PowerShell saving excel sheet in unreadable format - excel

I have the below piece of code that checks for Files to Tapes jobs for a database and gives the output in an excel sheet.
$date = Get-Date
$day = $date.Day
$hour = $date.Hour
$Excel = New-Object -ComObject Excel.Application
$Excel.visible = $true
$Excel.DisplayAlerts = $false
$Workbook = $Excel.Workbooks.Add()
$Sheet = $Excel.Worksheets.Item(1)
#Counter variable for rows and columns
$intRow = 1
$intCol = 1
$Sheet.Cells.Item($intRow,1) = "Tasks/Servers"
$Sheet.Cells.Item($intRow,2) = "DateLastRun"
$Sheet.Cells.Item($intRow,3) = "PRX1CSDB01"
$Sheet.Cells.Item($intRow,4) = "PRX1CSDB02"
$Sheet.Cells.Item($intRow,5) = "PRX1CSDB03"
$Sheet.Cells.Item($intRow,6) = "PRX1CSDB11"
$Sheet.Cells.Item($intRow,7) = "PRX1CSDB12"
$Sheet.Cells.Item($intRow,8) = "PRX1CSDB13"
$Sheet.Cells.Item($intRow+1,1) = "File To Tape weekly Full Backup"
$Sheet.UsedRange.Rows.Item(1).Borders.LineStyle = 1
#FTT.txt contains the path for a list of servers
$path = Get-Content D:\Raghav\DB_Integrated\FTT.txt
foreach ($server in $path)
{
If (Test-Path $server)
{
$BckpWeek = gci -path $server | select-object | where {$_.Name -like "*logw*"} | sort LastWriteTime | select -last 1
$Sheet.Cells.Item($intRow+1,$intCol+1) = $BckpWeek.LastWriteTime.ToString('MMddyyyy')

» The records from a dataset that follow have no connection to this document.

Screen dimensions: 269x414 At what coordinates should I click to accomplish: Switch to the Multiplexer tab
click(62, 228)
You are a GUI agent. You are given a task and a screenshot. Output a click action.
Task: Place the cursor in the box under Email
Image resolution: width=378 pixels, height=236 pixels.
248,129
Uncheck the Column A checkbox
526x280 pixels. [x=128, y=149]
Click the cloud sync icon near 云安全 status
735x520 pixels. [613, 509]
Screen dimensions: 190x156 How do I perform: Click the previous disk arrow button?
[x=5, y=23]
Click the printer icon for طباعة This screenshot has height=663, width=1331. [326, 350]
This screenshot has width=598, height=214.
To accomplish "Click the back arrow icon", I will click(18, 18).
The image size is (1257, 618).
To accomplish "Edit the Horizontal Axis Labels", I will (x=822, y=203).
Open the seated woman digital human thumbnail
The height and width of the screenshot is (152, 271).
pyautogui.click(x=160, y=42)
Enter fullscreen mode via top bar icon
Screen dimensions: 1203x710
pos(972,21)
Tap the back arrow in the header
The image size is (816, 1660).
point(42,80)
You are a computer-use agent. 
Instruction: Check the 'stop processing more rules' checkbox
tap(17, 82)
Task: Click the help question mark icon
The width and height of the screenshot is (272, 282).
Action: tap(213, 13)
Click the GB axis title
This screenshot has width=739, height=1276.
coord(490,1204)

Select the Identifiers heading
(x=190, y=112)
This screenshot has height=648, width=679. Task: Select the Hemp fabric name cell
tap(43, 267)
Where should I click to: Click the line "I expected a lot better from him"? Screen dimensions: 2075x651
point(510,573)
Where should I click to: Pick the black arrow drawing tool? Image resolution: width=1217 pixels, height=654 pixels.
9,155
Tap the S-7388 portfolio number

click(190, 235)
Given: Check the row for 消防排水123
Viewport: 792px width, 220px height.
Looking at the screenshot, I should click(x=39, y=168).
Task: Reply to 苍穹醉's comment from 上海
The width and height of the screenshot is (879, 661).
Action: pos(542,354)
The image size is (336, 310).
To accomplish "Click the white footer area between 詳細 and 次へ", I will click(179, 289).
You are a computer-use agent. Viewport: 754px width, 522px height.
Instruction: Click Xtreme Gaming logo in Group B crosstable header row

$Sheet.UsedRange.Rows.Item($intRow).Borders.LineStyle = 1
$x = (get-date) - ([datetime]$BckpWeek.LastWriteTime)
if( $x.days -gt 7){$status_week = "Failed"}
else{$status_week = "Successful"}
$Sheet.Cells.Item($intRow+1,$intCol+2) = $status_week
$intCol++
}
else
{
$Sheet.Cells.Item($intRow+1,$intCol+2) = "Path Not Found"
$intCol++
}
}
$Sheet.UsedRange.EntireColumn.AutoFit()
$workBook.SaveAs("C:\Users\Output.xlsx",51)
$excel.Quit()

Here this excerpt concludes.